#COT2017 S90. Neurology

Factors associated with participation in life situations after stroke in community dwelling adults: a systematic review

By Leisle Ezekiel (@lezeki ‏)

Ezekiel presented part one of her three planned systematic reviews that explored factors associated with participation in life situations after stroke in community dwelling adults. The lack of long-term support after stroke and the changing stroke demographic (an increase in the under 55 population) were highlighted. We were reminded that, as Occupational Therapists, we work at adapting the intersection between person and environment making participation modifiable.

The criteria for inclusion in this systematic review was outlined to include studies that investigated biopsychosocial factors over time in quantitative data. I found the discussion around bias useful to remember when reading research. For example, studies that excluded people after experiencing a severe stroke or people with communication difficulties were omitted. These would be the populations that would have increased difficulty in participation and therefore, we would be eager to record their experiences. This resulted in a review of over 11,000 participants between the ages of 18-99 years old living at home or a care facility.

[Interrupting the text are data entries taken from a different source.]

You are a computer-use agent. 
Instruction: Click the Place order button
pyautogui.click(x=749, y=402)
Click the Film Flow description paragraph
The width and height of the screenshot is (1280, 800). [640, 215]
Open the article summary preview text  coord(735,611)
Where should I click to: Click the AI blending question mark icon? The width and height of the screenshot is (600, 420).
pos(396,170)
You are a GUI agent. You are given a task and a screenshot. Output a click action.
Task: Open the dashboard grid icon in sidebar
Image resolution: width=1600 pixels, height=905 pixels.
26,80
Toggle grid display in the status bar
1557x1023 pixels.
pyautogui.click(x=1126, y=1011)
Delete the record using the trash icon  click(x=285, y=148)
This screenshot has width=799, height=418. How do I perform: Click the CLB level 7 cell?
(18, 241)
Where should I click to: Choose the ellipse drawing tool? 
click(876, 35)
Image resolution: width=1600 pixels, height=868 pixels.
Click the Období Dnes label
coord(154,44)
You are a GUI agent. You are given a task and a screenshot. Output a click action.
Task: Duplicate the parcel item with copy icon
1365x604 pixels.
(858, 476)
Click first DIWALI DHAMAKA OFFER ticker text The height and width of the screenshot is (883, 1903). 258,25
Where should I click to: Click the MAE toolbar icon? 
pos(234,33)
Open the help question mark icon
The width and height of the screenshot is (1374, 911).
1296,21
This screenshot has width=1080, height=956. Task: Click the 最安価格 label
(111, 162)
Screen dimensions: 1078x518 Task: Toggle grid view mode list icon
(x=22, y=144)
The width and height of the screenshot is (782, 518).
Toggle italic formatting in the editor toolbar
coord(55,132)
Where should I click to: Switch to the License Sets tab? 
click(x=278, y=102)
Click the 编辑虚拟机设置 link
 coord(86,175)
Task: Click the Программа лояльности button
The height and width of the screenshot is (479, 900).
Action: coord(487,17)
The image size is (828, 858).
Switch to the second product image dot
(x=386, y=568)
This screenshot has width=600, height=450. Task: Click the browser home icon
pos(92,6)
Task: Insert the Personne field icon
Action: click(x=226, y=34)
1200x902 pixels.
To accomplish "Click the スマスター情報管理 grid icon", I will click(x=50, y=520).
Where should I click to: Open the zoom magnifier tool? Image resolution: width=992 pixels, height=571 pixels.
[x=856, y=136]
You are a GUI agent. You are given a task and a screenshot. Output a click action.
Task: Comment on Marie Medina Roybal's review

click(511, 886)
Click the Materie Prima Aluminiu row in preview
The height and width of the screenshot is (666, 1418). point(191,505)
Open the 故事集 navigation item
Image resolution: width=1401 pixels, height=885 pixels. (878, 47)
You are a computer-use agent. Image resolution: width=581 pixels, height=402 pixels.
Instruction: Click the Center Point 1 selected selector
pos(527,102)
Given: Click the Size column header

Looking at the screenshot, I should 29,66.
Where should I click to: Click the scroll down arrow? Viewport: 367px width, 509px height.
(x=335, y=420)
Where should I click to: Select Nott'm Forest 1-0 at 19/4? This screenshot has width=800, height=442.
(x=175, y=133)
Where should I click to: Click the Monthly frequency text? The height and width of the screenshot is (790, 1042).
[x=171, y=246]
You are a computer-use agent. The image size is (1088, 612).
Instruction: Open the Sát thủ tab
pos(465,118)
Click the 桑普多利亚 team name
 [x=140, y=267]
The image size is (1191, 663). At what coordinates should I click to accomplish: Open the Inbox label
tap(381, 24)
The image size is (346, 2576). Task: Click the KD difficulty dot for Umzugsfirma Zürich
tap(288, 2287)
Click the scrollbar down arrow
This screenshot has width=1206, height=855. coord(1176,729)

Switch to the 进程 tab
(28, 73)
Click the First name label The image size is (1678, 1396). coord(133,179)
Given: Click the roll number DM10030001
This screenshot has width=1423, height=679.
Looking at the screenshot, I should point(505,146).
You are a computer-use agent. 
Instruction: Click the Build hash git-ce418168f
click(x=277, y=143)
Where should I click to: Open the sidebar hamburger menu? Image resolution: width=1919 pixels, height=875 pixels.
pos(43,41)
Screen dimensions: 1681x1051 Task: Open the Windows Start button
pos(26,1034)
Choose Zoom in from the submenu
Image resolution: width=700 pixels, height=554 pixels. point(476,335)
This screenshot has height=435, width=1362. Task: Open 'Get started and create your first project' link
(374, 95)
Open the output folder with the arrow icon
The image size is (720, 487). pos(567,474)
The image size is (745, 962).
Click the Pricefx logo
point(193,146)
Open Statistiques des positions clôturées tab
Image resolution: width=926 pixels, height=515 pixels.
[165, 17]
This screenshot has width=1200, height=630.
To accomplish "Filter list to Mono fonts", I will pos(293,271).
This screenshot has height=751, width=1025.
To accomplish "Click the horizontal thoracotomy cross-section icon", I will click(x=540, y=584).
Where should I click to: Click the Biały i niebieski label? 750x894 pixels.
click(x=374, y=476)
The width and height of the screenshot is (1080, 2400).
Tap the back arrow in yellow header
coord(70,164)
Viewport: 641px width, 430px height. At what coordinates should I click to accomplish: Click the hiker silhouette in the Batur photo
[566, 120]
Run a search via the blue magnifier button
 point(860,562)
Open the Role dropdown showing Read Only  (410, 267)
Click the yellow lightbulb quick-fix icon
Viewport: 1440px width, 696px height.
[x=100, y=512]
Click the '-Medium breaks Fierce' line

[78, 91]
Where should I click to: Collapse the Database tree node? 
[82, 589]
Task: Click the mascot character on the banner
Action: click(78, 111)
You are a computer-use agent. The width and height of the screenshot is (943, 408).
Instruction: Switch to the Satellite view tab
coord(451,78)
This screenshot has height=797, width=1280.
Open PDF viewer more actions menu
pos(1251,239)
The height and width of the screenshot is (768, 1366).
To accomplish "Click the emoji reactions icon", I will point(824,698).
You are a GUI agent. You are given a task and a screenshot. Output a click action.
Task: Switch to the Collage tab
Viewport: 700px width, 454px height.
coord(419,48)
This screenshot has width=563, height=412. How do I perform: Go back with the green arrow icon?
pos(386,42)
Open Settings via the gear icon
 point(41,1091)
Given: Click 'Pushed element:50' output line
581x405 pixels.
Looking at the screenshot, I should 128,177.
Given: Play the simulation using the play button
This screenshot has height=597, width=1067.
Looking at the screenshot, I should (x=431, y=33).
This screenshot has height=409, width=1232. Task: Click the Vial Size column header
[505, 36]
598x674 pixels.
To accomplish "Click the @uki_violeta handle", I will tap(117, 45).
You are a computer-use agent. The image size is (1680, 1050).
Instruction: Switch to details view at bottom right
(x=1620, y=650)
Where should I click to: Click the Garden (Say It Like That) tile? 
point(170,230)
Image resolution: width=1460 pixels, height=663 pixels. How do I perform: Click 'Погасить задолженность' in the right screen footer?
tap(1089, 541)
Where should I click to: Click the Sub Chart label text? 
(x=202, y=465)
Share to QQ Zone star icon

Time was tight in this session so I couldn’t record all the findings but in summary, every factor of life effected participation after stroke apart from the type of stroke (a clot or a bleed) and more evidence was needed around the factor of driving. It was clear little research has been carried out past one year after stroke but commented that having poor participation after one year resulted in continued poor participation. Of course, the more severe strokes experienced resulted in poorer participation. Social support looked to be a positive factor for participation. Studies commented depression after stroke was difficult to treat which led us nicely into the next study by Aisling Durkin. Finally, Ezekiel suggested treatment plans need a change in vision creating a top-down approach. Personally, I have just finished my first placement in acute stroke rehabilitation and enjoyed the overview of the research available that this session brought.

Exploring the current education levels and practices for the assessment and treatment for post-stroke anxiety and depression: a survey of occupational therapists, physiotherapists, and speech and language therapists in the UK

By Aisling Durkin (@ais_d)

Figures show that 30% of people after stroke experience depression and 25% with post-stroke anxiety (PSA). Durkin concurred with our previous speaker, Leisle Ezekiel, that psychological changes such as depression and PSA effects participation but also mobility and cause an increase in clients’ length of hospital stay. It was also reiterated that not all people are receiving their review six months after stroke. This study recruited its 421 participants through social media comprising of occupational therapists, physiotherapists, and speech and language therapists working across the United Kingdom.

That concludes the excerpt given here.